BFH konkretisiert Aufzeichnungspflichten beim häuslichen Arbeitszimmer für Selbständige

München, 15. Mai 2026 (JPD) Der Bundesfinanzhof (BFH) hat die Aufzeichnungspflichten für Aufwendungen eines häuslichen Arbeitszimmers bei selbständig tätigen Steuerpflichtigen präzisiert. Nach dem Urteil vom 24. März 2026 (Az. VIII R 6/24) sind die gesetzlichen Anforderungen an die Dokumentation solcher Kosten inhaltlich und zeitlich strikt einzuhalten. Ein Verstoß führt grundsätzlich zum Ausschluss des Betriebsausgabenabzugs. Dies gilt auch dann, wenn die Aufwendungen dem Grunde nach berücksichtigungsfähig wären.
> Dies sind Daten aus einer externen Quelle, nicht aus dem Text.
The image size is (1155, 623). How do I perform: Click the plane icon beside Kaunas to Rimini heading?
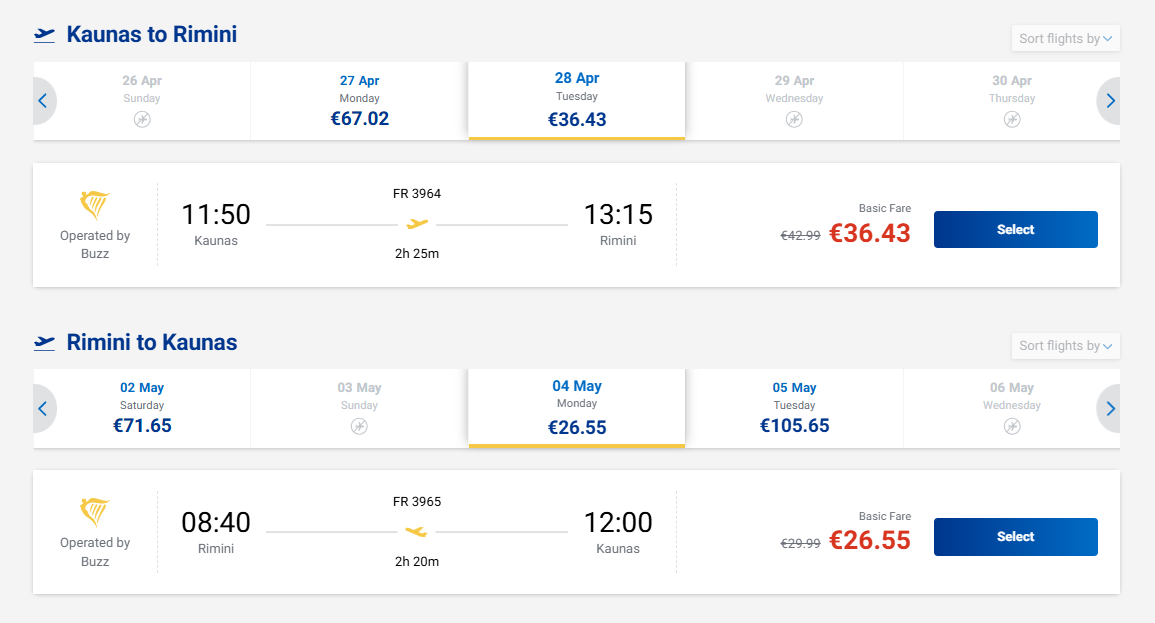click(44, 35)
Der Kläger erzielte Einkünfte aus selbständiger Tätigkeit und nutzte ein als Arbeitszimmer eingerichtetes Dachgeschoss seines Eigenheims. Zusätzlich stand ihm im Erdgeschoss eine Bibliothek zur Verfügung. In seiner Einkommensteuererklärung machte er unter anderem Verluste aus selbständiger Arbeit geltend, die auch Absetzungen für Abnutzung sowie Kosten des häuslichen Arbeitszimmers umfassten. Das Finanzamt kürzte zunächst die geltend gemachten Beträge, erkannte später jedoch teilweise höhere Betriebsausgaben an. Das Finanzgericht wies die Klage ab, da die erforderlichen Aufzeichnungspflichten nicht erfüllt worden seien.
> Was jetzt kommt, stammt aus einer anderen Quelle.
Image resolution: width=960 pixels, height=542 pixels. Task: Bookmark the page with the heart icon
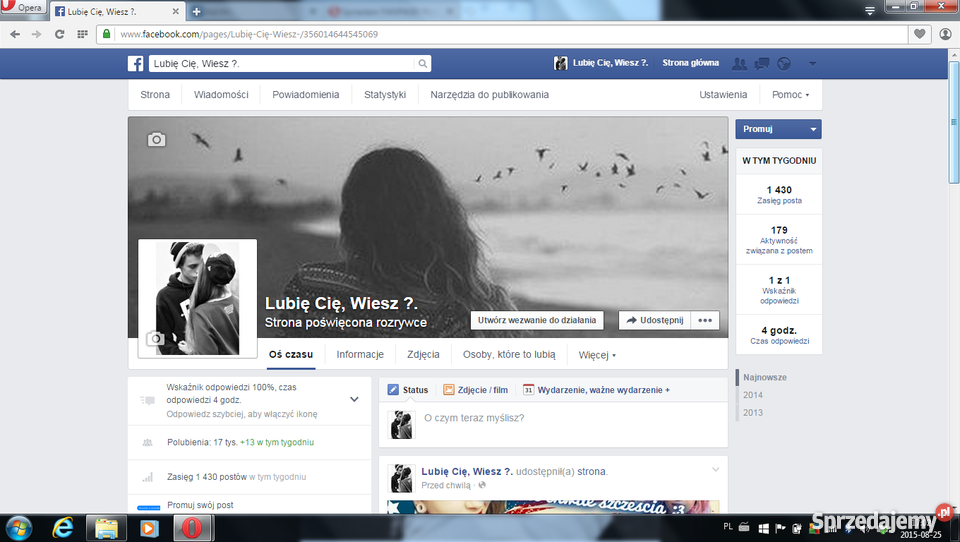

Strenge Anforderungen an Einzelaufzeichnung nach § 4 Abs. 7 EStG

Der BFH bestätigte diese Entscheidung. Nach § 4 Abs. 7 Satz 1 und 2 EStG seien Aufwendungen für ein häusliches Arbeitszimmer gesondert, einzeln und zeitnah aufzuzeichnen. Erforderlich sei entweder eine besondere Spalte in der laufenden Ausgabenrechnung oder ein gesondertes Dokument, in dem sämtliche Kosten getrennt erfasst würden. Eine bloße Sammlung von Belegen genüge den Anforderungen nicht. Auch die nachträgliche Zusammenstellung im Rahmen der Steuererklärung reiche nicht aus.
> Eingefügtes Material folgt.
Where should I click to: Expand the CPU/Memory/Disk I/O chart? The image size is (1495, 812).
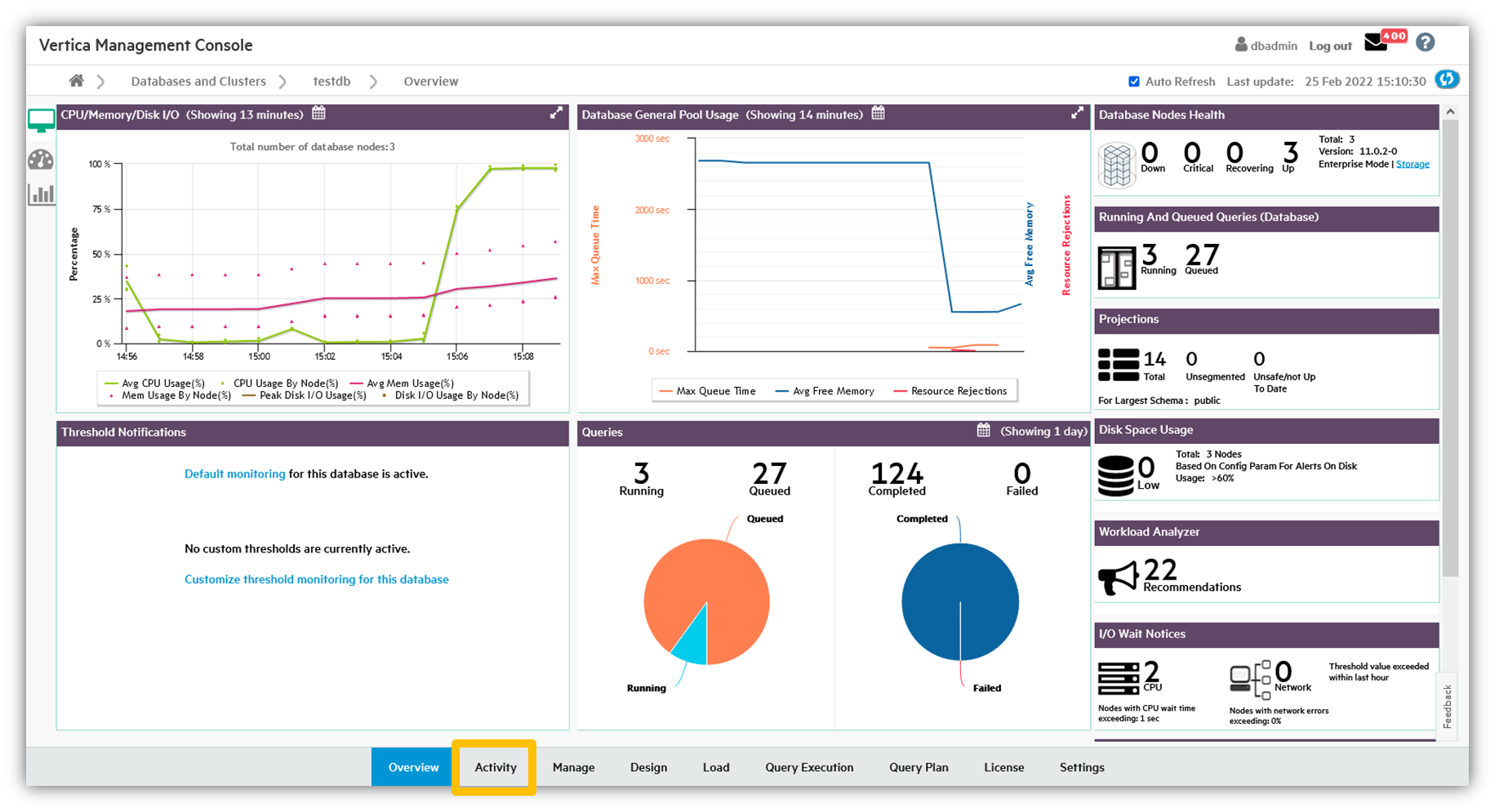tap(556, 114)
Im Streitfall fehlte es an einer ordnungsgemäßen Einzelaufzeichnung. Der Kläger hatte die Belege lediglich gesammelt und erst später eine Gesamtaufstellung erstellt. Auch die Eintragung im Rahmen der Einnahmen-Überschussrechnung genügte nicht, da sie lediglich zusammengefasste Angaben vorsah. Damit seien die gesetzlichen Voraussetzungen für den Betriebsausgabenabzug nicht erfüllt.